Ela interpreta a promotora Marcia Clark e ele faz as vezes de Johnnie Cochran, um dos advogados do chamado "Dream Team", os profissionais que defendiam o jogador. Sarah brilha quase espontaneamente em seu papel e mostra a força necessária para ser a única mulher ativamente envolvida no julgamento. O roteiro contribui para isso, principalmente quando dedica um episódio praticamente inteiro sobre a promotora, mas poderia ter mostrado mais os aspectos sexistas que rondam todas as mulheres. Felizmente, Paulson consegue chamar atenção para isso com sua atuação bem estudada e sem medo de se expor.

Fazendo o par de personagens mais bem trabalhados, Johnnie Cochran atua perfeitamente como um antagonista aos discursos propagados inicialmente pela série. Isso aparece tanto quando comparamos sua atuação frente à promotoria quanto a alguns dos colegas de seu time, principalmente Shapiro. Cochran, então, consegue crescer dentro do tribunal ao ser chamado para dialogar com o possível júri, que tinha altas chances de ser composto por muitas pessoas negras. É aí que o maior trunfo da série se insere: as discussões sobre racismo.

Tudo isso é instaurado desde o primeiro episódio. Nele temos um vislumbre inicial de como o preconceito ronda as relações pessoais dos norte-americanos e da população negra com a polícia da Califórnia, principalmente de Los Angeles, onde se situa o seriado. Durante todo o desenrolar do caso, vários questionamentos aparecem para os personagens e saltam para a audiência: é possível descolar o contexto racial de alguma discussão, principalmente em um julgamento de um homem negro? Até que ponto as contradições criadas tanto por defesa e acusação interferem na ética pessoal de um profissional jurídico? A questão racial, que tem que ser discutida sempre, livrou um homem culpado de matar duas pessoas? O caso d'O Povo vs O.J. Simpson conseguiu levantar seriamente discussões sobre o racismo norte-americano? É aceitável que a sociedade do espetáculo se junte ao racismo estrutural para isentar suas celebridades olimpianas de qualquer culpa?

Talvez pelas mãos de Ryan Murphy, a série ainda incluiu algumas ironias sobre o que é ser uma celebridade, ter fama e sucesso. Tudo isso feito pela inserção de Faye Resnick (Connie Britton), uma amiga da vítima Nicole Brown, e das pequenas Kardashians - juntamente com sua mãe Kris Jenner (Selma Blair) - que hoje compõe uma das famílias mais famosas do show business. A série também não esquece de endereçar o fato de que o crime cometido mostrou forte ligação com violência doméstica, citando diversas vezes em que O.J. maltratou sua ex-esposa sem pudor na frente de outras pessoas e também em sua privacidade. Contudo, esse aspecto poderia ter sido ainda mais trabalhado pelos roteiristas durante todo os dez episódios e não se concentrado apenas na segunda metade da temporada.

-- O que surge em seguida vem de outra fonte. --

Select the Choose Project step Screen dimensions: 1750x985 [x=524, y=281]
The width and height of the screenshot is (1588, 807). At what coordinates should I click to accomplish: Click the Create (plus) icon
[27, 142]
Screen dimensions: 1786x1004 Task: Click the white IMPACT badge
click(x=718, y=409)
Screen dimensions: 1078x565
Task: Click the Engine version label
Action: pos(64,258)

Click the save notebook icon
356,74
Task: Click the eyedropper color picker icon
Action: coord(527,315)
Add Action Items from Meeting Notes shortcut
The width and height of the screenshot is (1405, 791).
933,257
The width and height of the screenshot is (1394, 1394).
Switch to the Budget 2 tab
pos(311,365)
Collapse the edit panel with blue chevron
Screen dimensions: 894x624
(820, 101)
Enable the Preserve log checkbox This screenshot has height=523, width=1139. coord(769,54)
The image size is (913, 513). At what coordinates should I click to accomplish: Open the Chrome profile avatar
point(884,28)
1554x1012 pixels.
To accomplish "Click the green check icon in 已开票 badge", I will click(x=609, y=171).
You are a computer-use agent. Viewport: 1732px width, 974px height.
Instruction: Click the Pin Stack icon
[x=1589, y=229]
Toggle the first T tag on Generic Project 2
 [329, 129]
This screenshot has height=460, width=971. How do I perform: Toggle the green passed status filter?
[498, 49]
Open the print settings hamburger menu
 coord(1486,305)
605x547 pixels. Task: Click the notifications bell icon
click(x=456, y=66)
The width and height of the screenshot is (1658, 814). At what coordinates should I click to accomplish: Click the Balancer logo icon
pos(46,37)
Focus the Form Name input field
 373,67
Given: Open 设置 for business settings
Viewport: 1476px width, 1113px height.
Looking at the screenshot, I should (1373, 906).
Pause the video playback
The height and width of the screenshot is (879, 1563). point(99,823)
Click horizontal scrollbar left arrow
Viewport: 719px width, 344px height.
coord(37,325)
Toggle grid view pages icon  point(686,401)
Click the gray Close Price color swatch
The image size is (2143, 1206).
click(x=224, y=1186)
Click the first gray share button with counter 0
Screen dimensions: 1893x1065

Antes mesmo do final de uma incrível primeira temporada, a segunda já foi encomendada pelo canal. O segundo ano de American Crime Story falará sobre o Furacão Katrina. A justificativa dos criadores é que as ações posteriores a este fato podem ser consideradas um crime do governo contra a sociedade norte-americana. Se conseguirem tratar de temas sempre tão atuais e questionar condutas humanas como fizeram com estes dez episódios estreantes, podemos esperar algo grandioso da segunda temporada.

American Crime Story: The People vs O.J. Simpson vem para atualizar ainda mais as discussões sobre o racismo estrutural estadunidense e faz isso com uma maestria invejável. A série também serve de material aplicável na realidade de tantos outros países, seja pela conduta policial que atua de modo truculento sob alguns indivíduos ou pelos enquadramentos hegemonicamente permitidos para as minorias, neste caso as pessoas negras e também as mulheres. É de aplaudir de pé.



P.S.: parabéns à equipe da InSUBs, responsável pelas legendas não oficiais, que incluiu um disque-denúncia para violência doméstica ao final do season finale.